### What needs to be done
Write out each of these items line for line, unchanged.

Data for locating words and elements
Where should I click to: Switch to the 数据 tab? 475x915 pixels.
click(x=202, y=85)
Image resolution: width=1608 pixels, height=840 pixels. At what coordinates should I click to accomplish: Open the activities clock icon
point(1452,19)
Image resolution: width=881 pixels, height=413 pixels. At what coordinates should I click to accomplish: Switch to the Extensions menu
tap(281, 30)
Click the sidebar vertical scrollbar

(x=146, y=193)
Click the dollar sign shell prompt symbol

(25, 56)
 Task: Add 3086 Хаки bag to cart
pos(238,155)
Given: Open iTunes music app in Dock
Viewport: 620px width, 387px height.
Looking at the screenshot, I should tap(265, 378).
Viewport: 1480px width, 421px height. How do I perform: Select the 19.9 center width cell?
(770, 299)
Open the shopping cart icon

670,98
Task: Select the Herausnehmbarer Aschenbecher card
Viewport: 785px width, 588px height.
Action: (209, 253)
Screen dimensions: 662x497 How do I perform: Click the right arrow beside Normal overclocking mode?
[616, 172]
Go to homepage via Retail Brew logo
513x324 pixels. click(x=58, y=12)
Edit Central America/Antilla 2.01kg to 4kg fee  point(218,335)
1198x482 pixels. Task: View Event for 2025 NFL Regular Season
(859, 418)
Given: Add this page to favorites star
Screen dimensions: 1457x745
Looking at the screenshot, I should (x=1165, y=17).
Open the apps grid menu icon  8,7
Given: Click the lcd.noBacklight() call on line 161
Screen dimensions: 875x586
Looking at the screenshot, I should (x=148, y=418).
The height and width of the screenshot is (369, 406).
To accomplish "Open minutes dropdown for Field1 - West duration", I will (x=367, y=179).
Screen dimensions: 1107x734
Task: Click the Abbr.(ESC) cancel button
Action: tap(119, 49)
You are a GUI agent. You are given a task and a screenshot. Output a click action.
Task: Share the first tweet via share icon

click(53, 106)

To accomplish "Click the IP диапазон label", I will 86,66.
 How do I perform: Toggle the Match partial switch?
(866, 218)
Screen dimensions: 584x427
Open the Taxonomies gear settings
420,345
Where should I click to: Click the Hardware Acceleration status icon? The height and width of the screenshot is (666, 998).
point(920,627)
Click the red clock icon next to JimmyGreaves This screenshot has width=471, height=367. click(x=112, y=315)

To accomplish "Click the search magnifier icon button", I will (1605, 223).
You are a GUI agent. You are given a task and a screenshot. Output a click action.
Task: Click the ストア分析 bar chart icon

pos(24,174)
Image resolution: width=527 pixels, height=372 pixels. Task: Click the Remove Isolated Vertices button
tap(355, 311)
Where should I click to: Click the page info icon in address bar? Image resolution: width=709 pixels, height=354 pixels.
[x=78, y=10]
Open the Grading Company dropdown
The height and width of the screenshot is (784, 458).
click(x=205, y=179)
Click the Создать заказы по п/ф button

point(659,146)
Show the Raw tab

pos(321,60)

### Exercise answer
Where should I click to: Switch to the 数据 tab? 475x915 pixels.
click(x=202, y=85)
Image resolution: width=1608 pixels, height=840 pixels. At what coordinates should I click to accomplish: Open the activities clock icon
point(1452,19)
Image resolution: width=881 pixels, height=413 pixels. At what coordinates should I click to accomplish: Switch to the Extensions menu
tap(281, 30)
Click the sidebar vertical scrollbar

(x=146, y=193)
Click the dollar sign shell prompt symbol

(25, 56)
 Task: Add 3086 Хаки bag to cart
pos(238,155)
Given: Open iTunes music app in Dock
Viewport: 620px width, 387px height.
Looking at the screenshot, I should tap(265, 378).
Viewport: 1480px width, 421px height. How do I perform: Select the 19.9 center width cell?
(770, 299)
Open the shopping cart icon

670,98
Task: Select the Herausnehmbarer Aschenbecher card
Viewport: 785px width, 588px height.
Action: (209, 253)
Screen dimensions: 662x497 How do I perform: Click the right arrow beside Normal overclocking mode?
[616, 172]
Go to homepage via Retail Brew logo
513x324 pixels. click(x=58, y=12)
Edit Central America/Antilla 2.01kg to 4kg fee  point(218,335)
1198x482 pixels. Task: View Event for 2025 NFL Regular Season
(859, 418)
Given: Add this page to favorites star
Screen dimensions: 1457x745
Looking at the screenshot, I should (x=1165, y=17).
Open the apps grid menu icon  8,7
Given: Click the lcd.noBacklight() call on line 161
Screen dimensions: 875x586
Looking at the screenshot, I should (x=148, y=418).
The height and width of the screenshot is (369, 406).
To accomplish "Open minutes dropdown for Field1 - West duration", I will (x=367, y=179).
Screen dimensions: 1107x734
Task: Click the Abbr.(ESC) cancel button
Action: tap(119, 49)
You are a GUI agent. You are given a task and a screenshot. Output a click action.
Task: Share the first tweet via share icon

click(53, 106)

To accomplish "Click the IP диапазон label", I will 86,66.
 How do I perform: Toggle the Match partial switch?
(866, 218)
Screen dimensions: 584x427
Open the Taxonomies gear settings
420,345
Where should I click to: Click the Hardware Acceleration status icon? The height and width of the screenshot is (666, 998).
point(920,627)
Click the red clock icon next to JimmyGreaves This screenshot has width=471, height=367. click(x=112, y=315)

To accomplish "Click the search magnifier icon button", I will (1605, 223).
You are a GUI agent. You are given a task and a screenshot. Output a click action.
Task: Click the ストア分析 bar chart icon

pos(24,174)
Image resolution: width=527 pixels, height=372 pixels. Task: Click the Remove Isolated Vertices button
tap(355, 311)
Where should I click to: Click the page info icon in address bar? Image resolution: width=709 pixels, height=354 pixels.
[x=78, y=10]
Open the Grading Company dropdown
The height and width of the screenshot is (784, 458).
click(x=205, y=179)
Click the Создать заказы по п/ф button

point(659,146)
Show the Raw tab

pos(321,60)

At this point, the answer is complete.